### PROBLEM
Please set down only the lines running from the one with "Task: Open the admin user icon top right" through the last line of the entries, exactly as written and without any pictures.

### DATA TO PROCESS
+ + + +

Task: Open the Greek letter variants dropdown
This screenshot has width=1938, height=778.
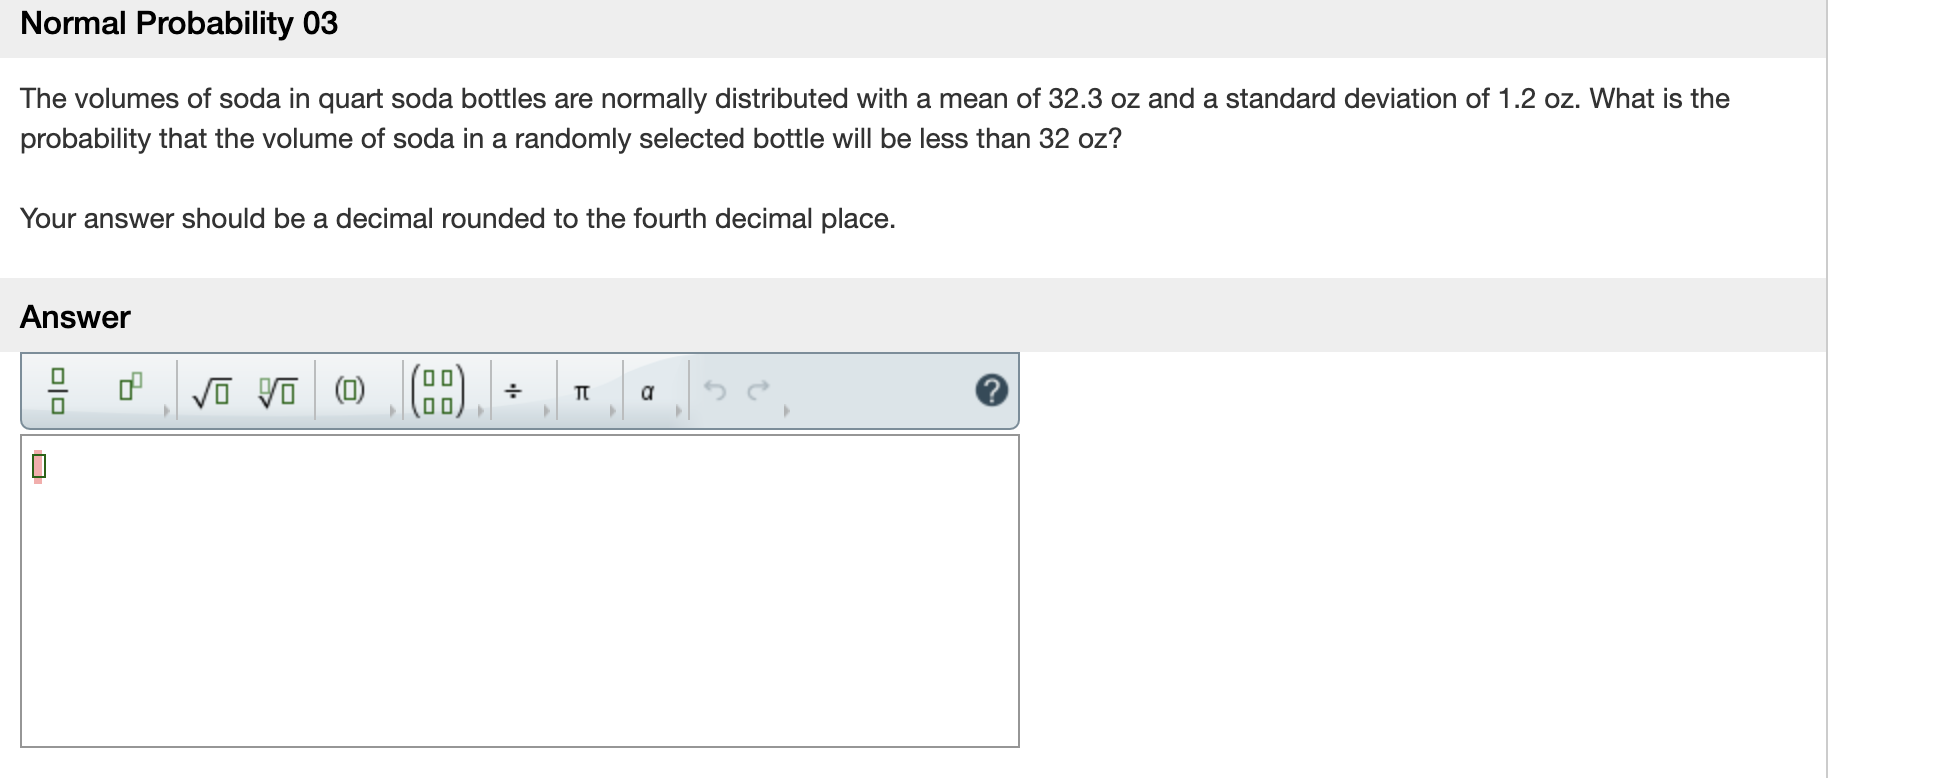Action: 679,409
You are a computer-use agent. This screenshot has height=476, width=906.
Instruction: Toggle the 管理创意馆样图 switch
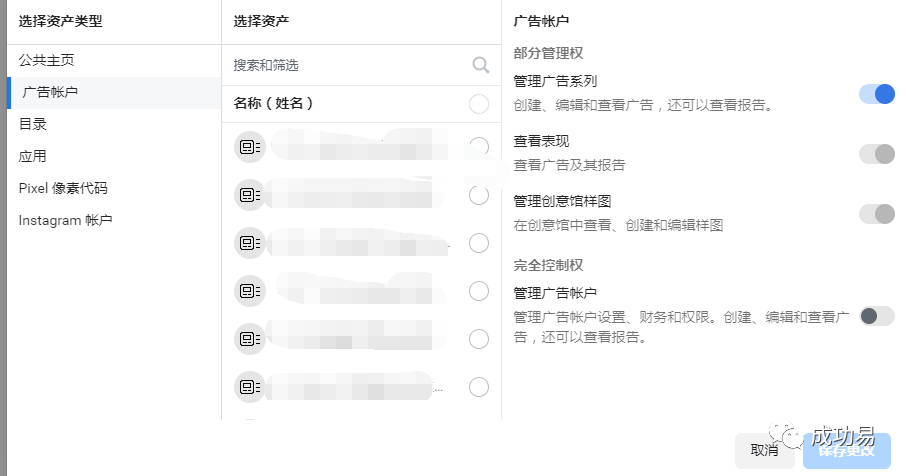pos(877,214)
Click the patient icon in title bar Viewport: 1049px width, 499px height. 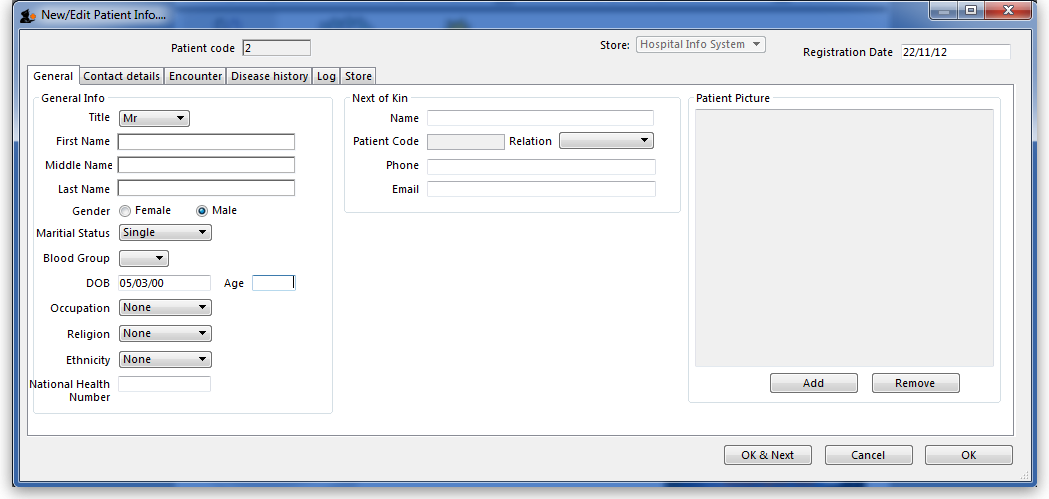point(28,15)
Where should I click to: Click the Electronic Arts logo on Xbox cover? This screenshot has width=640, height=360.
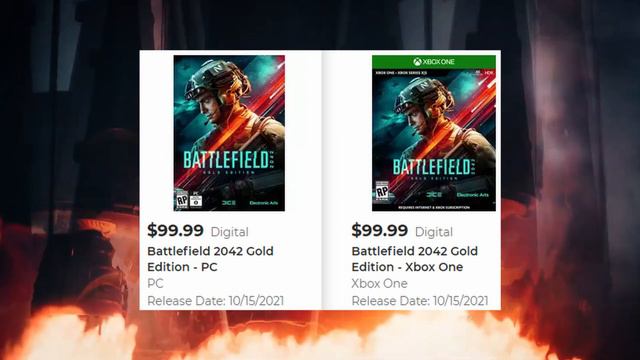(x=473, y=195)
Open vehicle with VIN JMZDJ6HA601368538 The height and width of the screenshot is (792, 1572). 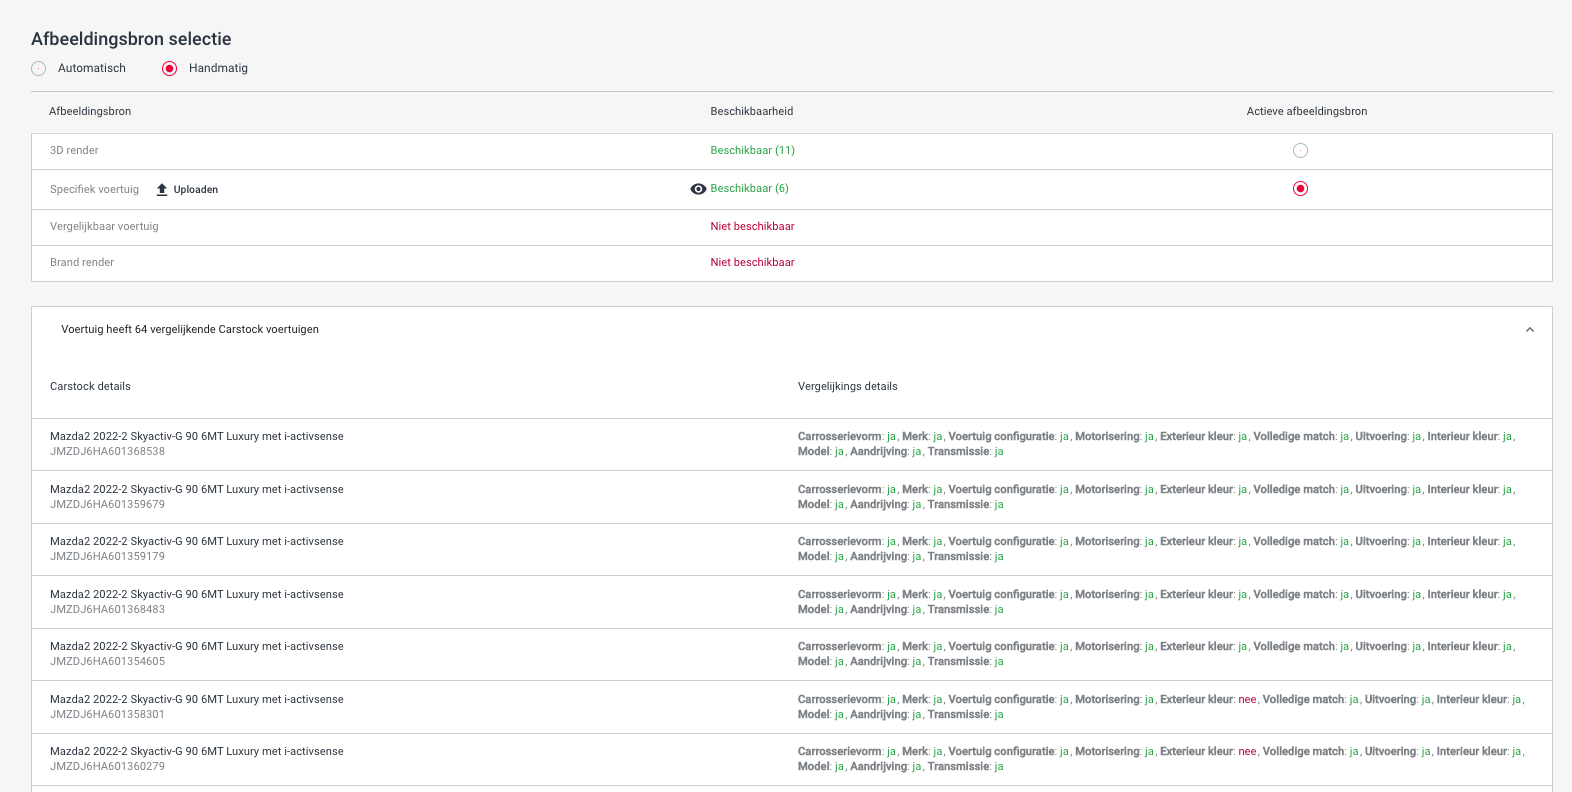click(x=107, y=452)
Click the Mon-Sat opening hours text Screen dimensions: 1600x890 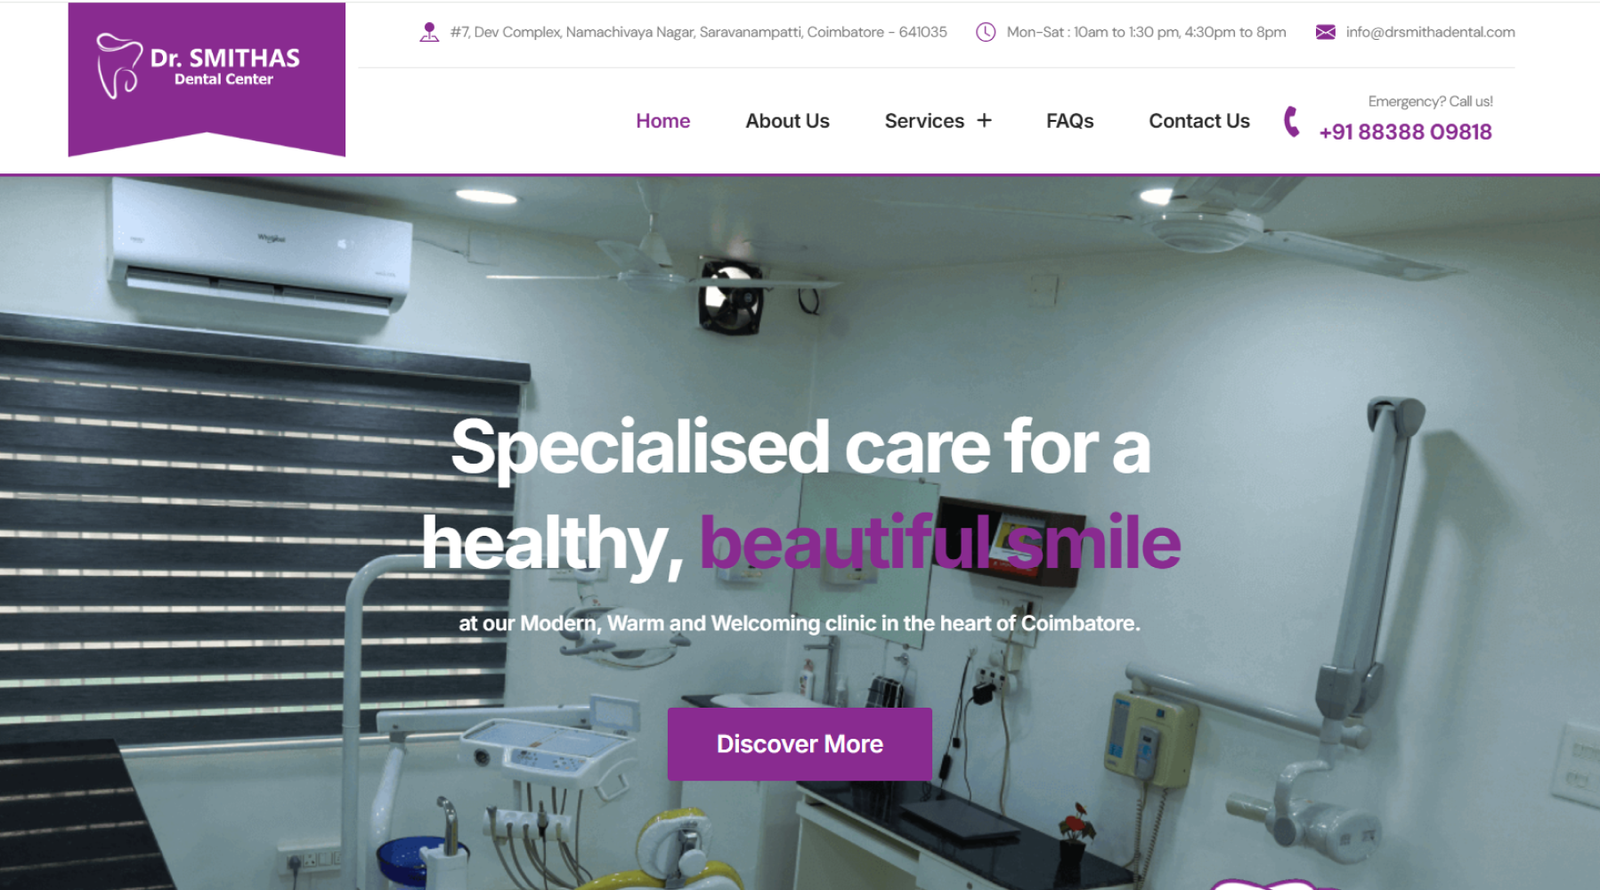(1146, 32)
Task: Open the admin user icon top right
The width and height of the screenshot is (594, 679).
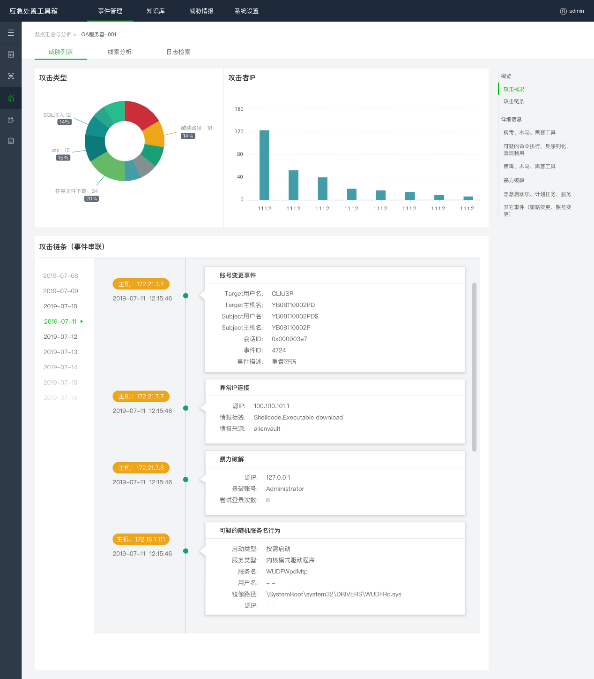Action: coord(563,11)
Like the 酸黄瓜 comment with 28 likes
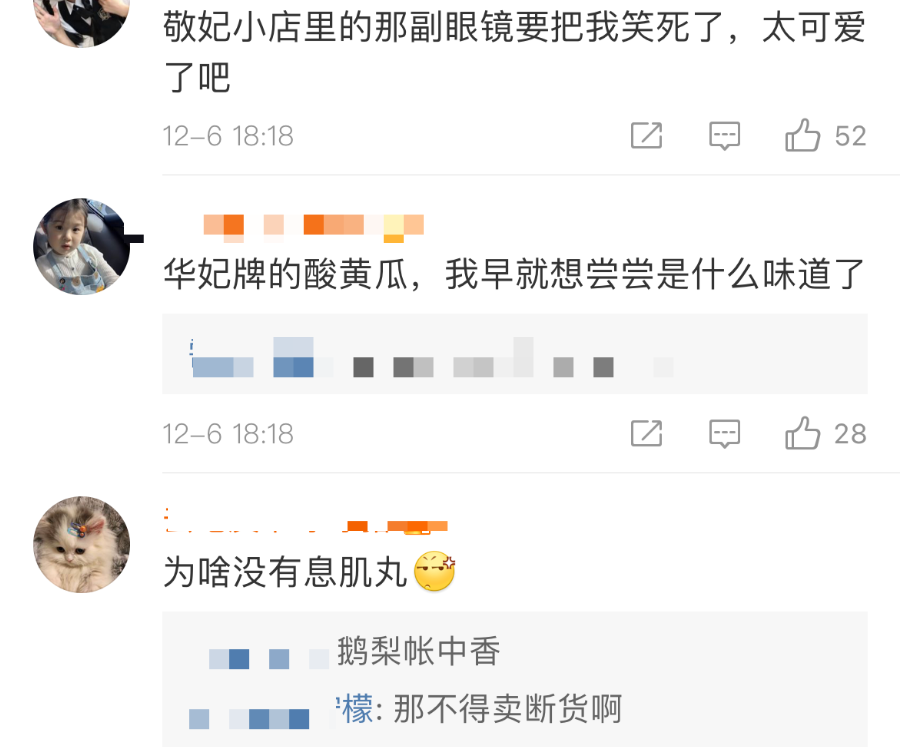This screenshot has width=900, height=747. click(802, 434)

+ + + +

### EXERCISE ANSWER
Task: Open the admin user icon top right
The width and height of the screenshot is (594, 679).
Action: coord(563,11)
Like the 酸黄瓜 comment with 28 likes
This screenshot has width=900, height=747. click(802, 434)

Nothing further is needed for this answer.